Ideally, you’ll arrive at the museum with the must-see list, but if you don’t have it, ask the visitor kiosk or welcome desk for a list of the must-sees. They typically have a brochure with the list.
Get Your Bearings in the Museum Lobby
I’ve made the mistake of heading straight into the museum collections after buying my ticket—not taking the brochure, not looking at the lobby’s museum maps, not asking any questions.
Bad idea!
Landmark museums—especially the national-importance ones—are immense and often “begin at the beginning.” For example, the Musée Carnavalet in Paris covers the history of Paris—and it is amazing. However, the museum really does cover the history of Paris: It starts with the first human settlements on the site of the current city back in prehistoric times and takes you all the way through the French Revolution, Napoleon, and the current Republic.
That’s… a lot.
Although I enjoyed immensely learning about prehistoric and early Paris, by the time I got to the Middle Ages, I’d completely fatigued my attention span. I wandered through the rest of the museum but didn’t take it in with the same level of attention. I knew I’d need to come back to redo the second half. The good news: I loved the museum and a return visit appealed. Nevertheless, if I’d thought ahead, I’d have parceled out my time to focus on the historical areas of the greatest interest to me from the start.
Lesson learned: We only have so much energy, attention span, and time for any activity. When tackling these major museums, the best approach is one that carves up their contents into interest areas and allows you to expend your freshest focus there, leaving the other parts for a lighter visit. You’ll still have “happy accidents,” where you discover a theme you didn’t know would interest you, but you won’t have missed the museum parts that you knew interested you from the get-go.
For example, you may want to visit all the museum’s highlights (the “must-sees”) and then head back to spend concentrated time on a certain theme (e.g., epoch, subject area), so that you can really process what the museum presents on that subject. You can then spend your remaining time and energy in the other areas—where you might find topics of interest for another visit in the future.
Alas, as much as you may want to see the whole museum, unless you can visit it over multiple days or visits because you live in town or visit the city often, you’ll have a better experience if you take it in pieces based on priority of interest to you.
Otherwise, you overwhelm yourself and end up not appreciating any of it.
Get Multiday Tickets
I wish more museums offered tickets that allowed visitors access over more than one day! A few do, though not enough.
If you have the time and really have an interest in the subject, multiday tickets can make a huge difference to your major-museum experience. Check the museum’s website to see if you can buy multiday tickets. The Metropolitan Museum of Art in New York City offers tickets that allow access over a three-day period, which I adore. I buy a ticket, do as much of the museum as can sink in (and as I have time to do in that moment), and then come back over the following days to dip into subject areas of interest with the time available.
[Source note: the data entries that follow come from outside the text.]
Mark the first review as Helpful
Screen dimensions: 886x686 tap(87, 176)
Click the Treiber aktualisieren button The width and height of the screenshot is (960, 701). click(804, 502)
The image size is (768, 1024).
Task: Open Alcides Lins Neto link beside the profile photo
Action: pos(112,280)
Even the most interested person can’t process all the information in a massive museum in one go, even with a full day.
You Simply Cannot Skip Some Museums!
I tend to love the medium-sized and small museums, often on quirky and off-beat topics, as much or more than I enjoy the massive, landmark institutions—mainly because the more niche museums feel human-sized and accessible in a way that a huge, comprehensive museum simply cannot.
That said, I still value immensely the landmark museums I’ve had the chance to visit and highly recommend you see them as well—even if you don’t consider yourself a museum lover!